By mid-2025, approximately 35% of new websites will have been created fully or partially using artificial intelligence, according to researchers at Stanford University.
Before the public launch of ChatGPT by OpenAI in November 2022, this figure was at zero. Over the past few years, the share of AI-generated content has risen to more than a third of recent online publications.

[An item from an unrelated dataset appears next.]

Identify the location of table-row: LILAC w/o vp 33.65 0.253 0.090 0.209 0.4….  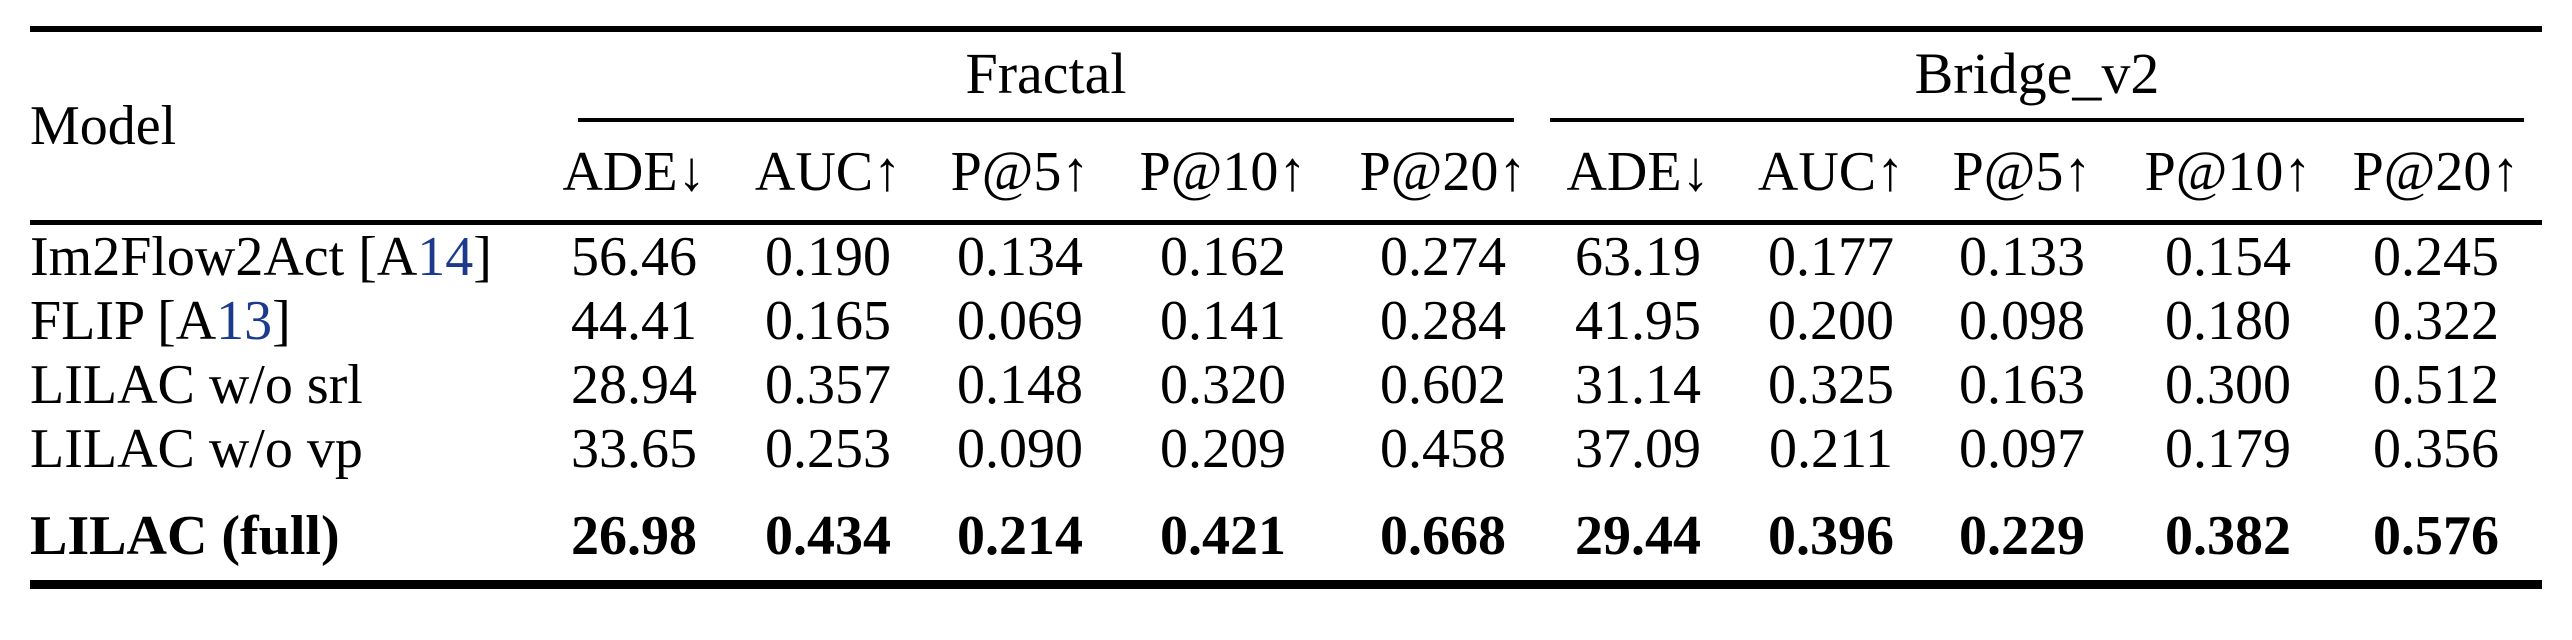
(1286, 449).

Researchers analyzed 33 months of archived website copies from the Wayback Machine using the Pangram v3 detector. Their goal was to understand how the growth of AI-generated texts is reshaping the structure of the World Wide Web.
Main Changes
The researchers noted a decrease in semantic diversity. Pages generated by neural networks are 33% more similar to each other than texts written by humans. Different websites increasingly retell the same ideas using nearly identical phrases.
According to the authors, this issue goes beyond mere mass AI copywriting. The problem is deeper: the variety of expressions and ideas is gradually narrowing. Large language models (LLMs) inherently choose the most "average" responses, resulting in a repetitive discourse.
The emotional tone of publications has also changed. AI-generated content is 107% more positive than human-written content. Stanford researchers linked this to the already documented tendency of LLMs to be overly agreeable.
During training, developers optimize neural networks for pleasant, safe, and socially acceptable responses. Consequently, a significant portion of new websites creates a "sterile, friendly" information environment. This results in fewer harsh judgments and conflicts, but also less vibrant human debate.
What Wasn't Confirmed
Several popular concerns did not find statistical support. Researchers did not find a significant correlation between the rise of AI content and a decrease in factual accuracy, an increase in explicit errors, or a stylistic alignment of texts to a single template.
Researchers specifically pointed out an effect that has mostly been discussed theoretically — model collapse.
If new neural networks are trained on data containing a lot of AI content, the system begins to process its own averaged responses. This reduces variability, degrades quality, and risks future LLMs learning not from humans but from a "synthetic echo" of their predecessors.
Experts, along with the Internet Archive, plan to turn this research into a system for ongoing monitoring of the share of AI content on the internet.
Recall that in mid-April, Stanford University noted the rapid pace of artificial intelligence development. Researchers reported that neural networks are nearly on par with humans in performing tasks on computers.